**Activity:**
Take the records below and print them verbatim up to and including the line that carries "Click the document".

○ ○ ○ ○ ○

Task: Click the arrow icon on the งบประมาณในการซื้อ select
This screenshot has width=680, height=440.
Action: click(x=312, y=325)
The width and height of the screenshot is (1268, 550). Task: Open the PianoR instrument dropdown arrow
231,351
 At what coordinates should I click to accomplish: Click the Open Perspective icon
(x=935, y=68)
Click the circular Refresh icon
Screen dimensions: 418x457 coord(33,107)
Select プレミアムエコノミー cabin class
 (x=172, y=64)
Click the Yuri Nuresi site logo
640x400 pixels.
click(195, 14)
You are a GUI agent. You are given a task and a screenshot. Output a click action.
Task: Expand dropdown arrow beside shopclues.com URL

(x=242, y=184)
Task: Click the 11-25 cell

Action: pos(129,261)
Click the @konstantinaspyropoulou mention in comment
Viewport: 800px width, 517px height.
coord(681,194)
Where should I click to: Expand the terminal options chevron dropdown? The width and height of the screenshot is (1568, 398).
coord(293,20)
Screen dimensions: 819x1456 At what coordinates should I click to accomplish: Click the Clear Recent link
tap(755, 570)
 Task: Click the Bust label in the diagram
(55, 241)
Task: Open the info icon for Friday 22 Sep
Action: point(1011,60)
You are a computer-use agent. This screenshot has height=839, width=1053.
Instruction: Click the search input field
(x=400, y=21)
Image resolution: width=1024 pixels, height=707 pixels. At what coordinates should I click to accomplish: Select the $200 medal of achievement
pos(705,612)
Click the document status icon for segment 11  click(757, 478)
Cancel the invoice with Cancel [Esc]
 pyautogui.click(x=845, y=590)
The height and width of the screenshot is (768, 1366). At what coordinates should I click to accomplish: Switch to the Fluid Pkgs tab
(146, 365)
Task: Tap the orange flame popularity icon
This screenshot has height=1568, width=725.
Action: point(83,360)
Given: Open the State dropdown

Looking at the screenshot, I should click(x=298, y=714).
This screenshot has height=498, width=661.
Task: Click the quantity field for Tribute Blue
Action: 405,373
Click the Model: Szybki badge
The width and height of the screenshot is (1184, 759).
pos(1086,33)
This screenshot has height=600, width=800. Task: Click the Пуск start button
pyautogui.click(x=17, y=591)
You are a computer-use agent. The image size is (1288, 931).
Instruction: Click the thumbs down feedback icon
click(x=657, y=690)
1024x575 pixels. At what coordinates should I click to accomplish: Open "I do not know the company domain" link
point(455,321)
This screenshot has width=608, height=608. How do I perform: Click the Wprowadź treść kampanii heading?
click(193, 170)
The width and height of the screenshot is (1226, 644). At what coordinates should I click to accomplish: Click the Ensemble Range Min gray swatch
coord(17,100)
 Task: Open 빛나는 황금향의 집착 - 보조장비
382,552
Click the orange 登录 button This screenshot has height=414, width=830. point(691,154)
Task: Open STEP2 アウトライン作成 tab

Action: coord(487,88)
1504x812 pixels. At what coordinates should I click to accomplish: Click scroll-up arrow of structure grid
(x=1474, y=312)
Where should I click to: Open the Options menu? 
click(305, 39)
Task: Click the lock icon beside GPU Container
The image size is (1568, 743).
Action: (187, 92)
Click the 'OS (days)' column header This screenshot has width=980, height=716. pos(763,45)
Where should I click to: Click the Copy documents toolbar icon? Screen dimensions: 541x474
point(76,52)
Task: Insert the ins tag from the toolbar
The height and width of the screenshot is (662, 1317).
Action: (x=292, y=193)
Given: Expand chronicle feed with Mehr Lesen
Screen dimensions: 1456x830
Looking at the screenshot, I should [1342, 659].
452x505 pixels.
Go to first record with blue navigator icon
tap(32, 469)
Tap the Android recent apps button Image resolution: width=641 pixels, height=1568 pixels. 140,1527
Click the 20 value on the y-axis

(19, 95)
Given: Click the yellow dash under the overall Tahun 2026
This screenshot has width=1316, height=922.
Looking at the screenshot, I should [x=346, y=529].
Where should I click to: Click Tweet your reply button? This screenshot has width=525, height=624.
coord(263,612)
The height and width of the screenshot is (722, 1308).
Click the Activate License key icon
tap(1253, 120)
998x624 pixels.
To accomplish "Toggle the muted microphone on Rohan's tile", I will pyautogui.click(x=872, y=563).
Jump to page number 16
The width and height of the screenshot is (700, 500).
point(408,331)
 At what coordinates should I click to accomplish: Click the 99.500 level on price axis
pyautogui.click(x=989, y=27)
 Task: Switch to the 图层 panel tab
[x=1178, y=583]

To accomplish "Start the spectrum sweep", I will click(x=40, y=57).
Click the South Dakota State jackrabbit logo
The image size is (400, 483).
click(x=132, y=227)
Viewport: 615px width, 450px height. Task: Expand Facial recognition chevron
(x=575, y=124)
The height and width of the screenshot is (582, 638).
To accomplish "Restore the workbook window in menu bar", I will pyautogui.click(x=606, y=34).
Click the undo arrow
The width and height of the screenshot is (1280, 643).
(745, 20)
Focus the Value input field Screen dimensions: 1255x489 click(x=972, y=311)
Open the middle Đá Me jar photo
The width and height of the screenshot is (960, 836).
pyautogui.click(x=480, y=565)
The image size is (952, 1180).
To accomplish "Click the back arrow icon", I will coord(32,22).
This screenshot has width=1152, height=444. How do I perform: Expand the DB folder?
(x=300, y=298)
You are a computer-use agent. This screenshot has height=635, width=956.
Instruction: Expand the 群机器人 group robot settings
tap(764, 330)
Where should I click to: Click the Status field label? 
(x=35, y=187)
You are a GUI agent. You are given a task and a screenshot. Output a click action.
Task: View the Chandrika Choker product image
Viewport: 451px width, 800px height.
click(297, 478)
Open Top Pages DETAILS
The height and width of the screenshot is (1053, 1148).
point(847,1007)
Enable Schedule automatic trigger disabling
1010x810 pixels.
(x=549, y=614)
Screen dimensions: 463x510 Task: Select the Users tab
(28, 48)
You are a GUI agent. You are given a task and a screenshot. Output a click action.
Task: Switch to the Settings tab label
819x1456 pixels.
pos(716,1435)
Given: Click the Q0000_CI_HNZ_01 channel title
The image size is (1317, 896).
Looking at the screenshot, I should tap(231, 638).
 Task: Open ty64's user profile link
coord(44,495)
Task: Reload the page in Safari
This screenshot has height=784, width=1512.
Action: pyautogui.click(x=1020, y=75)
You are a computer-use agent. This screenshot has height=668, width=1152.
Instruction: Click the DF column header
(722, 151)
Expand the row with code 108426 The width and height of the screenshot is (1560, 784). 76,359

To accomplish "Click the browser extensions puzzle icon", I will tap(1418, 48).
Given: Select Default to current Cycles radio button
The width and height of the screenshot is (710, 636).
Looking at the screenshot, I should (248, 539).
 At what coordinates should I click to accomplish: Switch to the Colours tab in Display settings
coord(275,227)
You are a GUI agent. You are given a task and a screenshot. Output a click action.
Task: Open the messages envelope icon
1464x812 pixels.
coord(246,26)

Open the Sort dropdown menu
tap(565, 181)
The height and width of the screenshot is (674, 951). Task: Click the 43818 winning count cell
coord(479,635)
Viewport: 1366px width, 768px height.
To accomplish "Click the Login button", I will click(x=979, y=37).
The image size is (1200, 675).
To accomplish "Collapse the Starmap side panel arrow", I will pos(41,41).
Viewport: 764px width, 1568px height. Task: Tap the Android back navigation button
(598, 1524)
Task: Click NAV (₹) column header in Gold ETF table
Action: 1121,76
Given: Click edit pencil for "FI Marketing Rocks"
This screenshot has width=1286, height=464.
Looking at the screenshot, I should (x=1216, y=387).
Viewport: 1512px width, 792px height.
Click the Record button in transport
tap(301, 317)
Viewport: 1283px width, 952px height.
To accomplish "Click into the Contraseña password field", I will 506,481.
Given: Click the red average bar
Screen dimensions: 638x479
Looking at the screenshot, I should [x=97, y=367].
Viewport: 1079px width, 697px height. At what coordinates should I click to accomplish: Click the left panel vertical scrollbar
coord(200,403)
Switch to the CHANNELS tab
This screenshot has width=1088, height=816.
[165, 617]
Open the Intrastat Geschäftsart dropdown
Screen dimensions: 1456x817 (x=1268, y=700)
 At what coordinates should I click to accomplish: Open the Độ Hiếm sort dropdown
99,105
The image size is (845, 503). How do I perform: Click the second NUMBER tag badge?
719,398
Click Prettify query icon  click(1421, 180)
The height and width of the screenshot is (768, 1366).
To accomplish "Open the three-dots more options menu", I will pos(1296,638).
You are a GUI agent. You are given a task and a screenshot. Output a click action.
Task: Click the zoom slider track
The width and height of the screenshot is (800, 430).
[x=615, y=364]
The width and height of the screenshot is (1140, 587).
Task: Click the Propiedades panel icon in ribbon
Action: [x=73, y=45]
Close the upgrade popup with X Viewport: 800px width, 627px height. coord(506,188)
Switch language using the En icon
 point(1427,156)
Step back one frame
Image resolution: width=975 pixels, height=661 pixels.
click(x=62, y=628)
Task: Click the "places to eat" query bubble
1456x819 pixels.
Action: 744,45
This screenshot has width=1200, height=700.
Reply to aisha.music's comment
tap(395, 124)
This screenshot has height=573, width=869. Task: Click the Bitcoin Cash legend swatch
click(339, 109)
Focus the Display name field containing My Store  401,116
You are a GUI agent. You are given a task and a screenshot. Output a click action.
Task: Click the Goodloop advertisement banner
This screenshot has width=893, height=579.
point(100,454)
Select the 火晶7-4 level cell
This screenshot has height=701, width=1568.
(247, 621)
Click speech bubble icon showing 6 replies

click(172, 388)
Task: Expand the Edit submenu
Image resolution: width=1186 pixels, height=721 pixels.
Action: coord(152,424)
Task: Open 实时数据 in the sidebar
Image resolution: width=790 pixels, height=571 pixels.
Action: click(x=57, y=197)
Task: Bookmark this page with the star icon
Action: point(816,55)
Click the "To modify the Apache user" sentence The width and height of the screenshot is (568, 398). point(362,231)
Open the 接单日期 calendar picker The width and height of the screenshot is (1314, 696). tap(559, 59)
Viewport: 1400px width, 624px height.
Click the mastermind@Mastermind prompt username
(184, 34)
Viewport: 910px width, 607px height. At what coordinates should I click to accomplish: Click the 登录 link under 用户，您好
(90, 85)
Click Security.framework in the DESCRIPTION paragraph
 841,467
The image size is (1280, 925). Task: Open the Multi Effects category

○ ○ ○ ○ ○

**Task result:**
Task: Click the arrow icon on the งบประมาณในการซื้อ select
This screenshot has width=680, height=440.
Action: click(x=312, y=325)
The width and height of the screenshot is (1268, 550). Task: Open the PianoR instrument dropdown arrow
231,351
 At what coordinates should I click to accomplish: Click the Open Perspective icon
(x=935, y=68)
Click the circular Refresh icon
Screen dimensions: 418x457 coord(33,107)
Select プレミアムエコノミー cabin class
 (x=172, y=64)
Click the Yuri Nuresi site logo
640x400 pixels.
click(195, 14)
You are a GUI agent. You are given a task and a screenshot. Output a click action.
Task: Expand dropdown arrow beside shopclues.com URL

(x=242, y=184)
Task: Click the 11-25 cell

Action: pos(129,261)
Click the @konstantinaspyropoulou mention in comment
Viewport: 800px width, 517px height.
coord(681,194)
Where should I click to: Expand the terminal options chevron dropdown? The width and height of the screenshot is (1568, 398).
coord(293,20)
Screen dimensions: 819x1456 At what coordinates should I click to accomplish: Click the Clear Recent link
tap(755, 570)
 Task: Click the Bust label in the diagram
(55, 241)
Task: Open the info icon for Friday 22 Sep
Action: point(1011,60)
You are a computer-use agent. This screenshot has height=839, width=1053.
Instruction: Click the search input field
(x=400, y=21)
Image resolution: width=1024 pixels, height=707 pixels. At what coordinates should I click to accomplish: Select the $200 medal of achievement
pos(705,612)
Click the document status icon for segment 11  click(757, 478)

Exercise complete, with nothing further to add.